Para quem for fã de longa data do lendário detective ficcional criado por Arthur Conan Doyle e, sobretudo, da sua encarnação quase perfeita por Jeremy Brett na série televisiva da década de 1980, esta "reinvenção" da personagem às mãos de Guy Ritchie (o ex-sr. Madonna) e do produtor Joel Silver é nada menos que sacrílega. Por uma razão simples: esta história original que lança Holmes e o seu companheiro Watson nas pegadas de um nobre dedicado à magia negra é uma aventura esquizofrénica que, na sua ânsia de agradar a um público mais jovem, acaba por ser um monstro de Frankenstein criado em função do "marketing" mais do que uma tentativa sincera de actualizar a personagem.


Trocando por miúdos: ver Holmes a jogar boxe? Tudo bem. Atirá-lo para o meio de uma sequência de efeitos visuais centrada numa luta com um colosso musculado francês num estaleiro com um navio à beira de ser lançado à água? Francamente idiota, e com pouco ou nada a ver com a pacatez vitoriana da personagem. É uma ideia "americana" e filisteia do que uma actualização da personagem deve ser, mais próximo dos "serials" ou das adaptações livres da Hollywood clássica, e não ajuda nada que Ritchie dirija a coisa como se estivesse a fazer uma comédia de acção moderna, com diálogo de sitcom e cenas de pancadaria a intervalos regulares.

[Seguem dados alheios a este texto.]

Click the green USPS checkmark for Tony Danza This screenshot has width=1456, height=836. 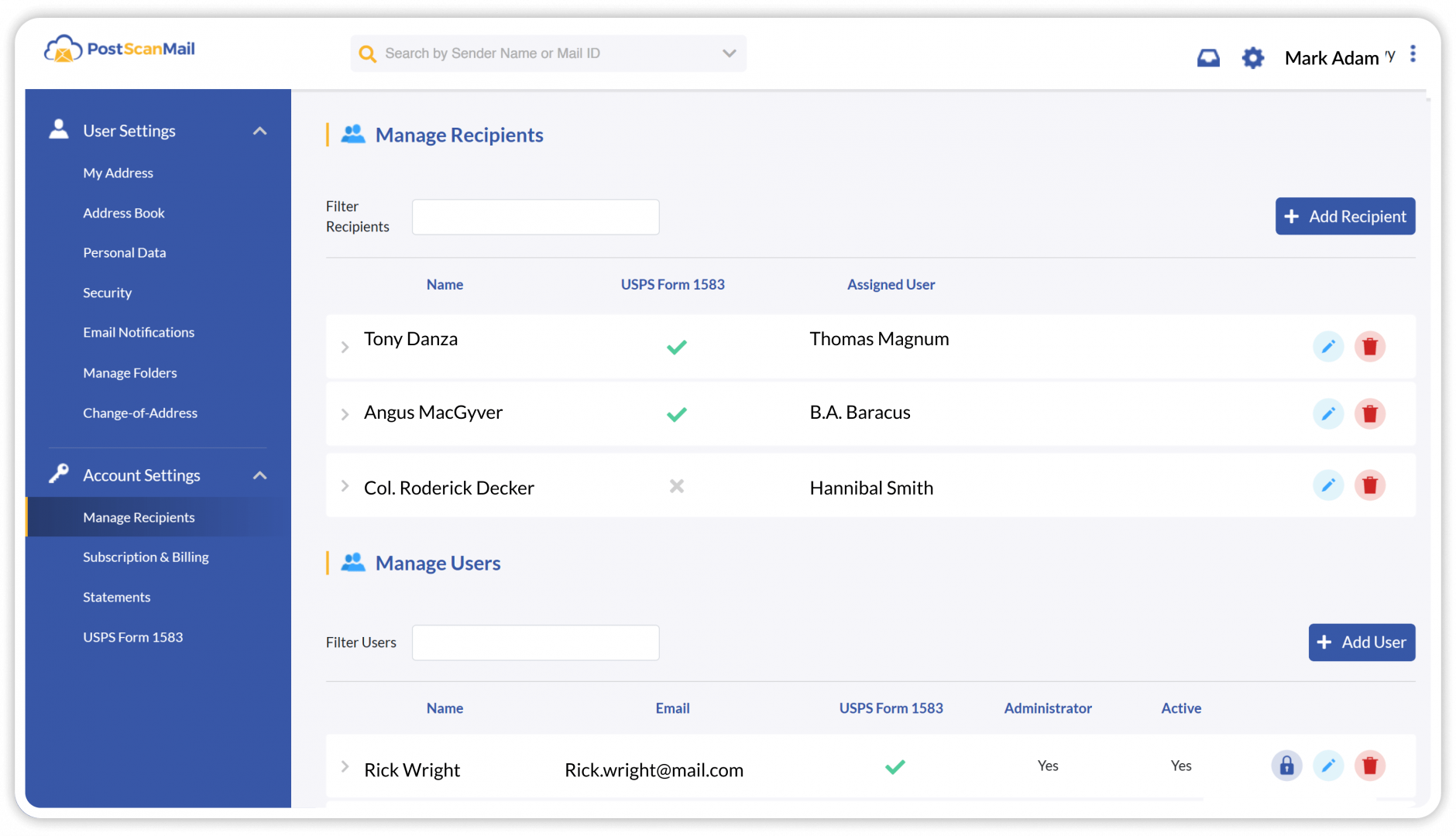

Referidas estas reservas, também é verdade que este "Sherlock Holmes" acaba por se ver sem fastio. Houve a inteligência de reter muitas das idiossincrasias e excentricidades da personagem original, que Robert Downey Jr. faz sua com truculência e respeito. Depois, há verdadeira química entre Downey Jr e Jude Law como Watson, respeitando o "caderno de encargos" sem trair o espírito das histórias originais. E, finalmente, porque a coisa se mexe depressa e não chateia. Não deixa por isso de ser um disparate de filme - mas disparate por disparate antes isto que os "Transformers".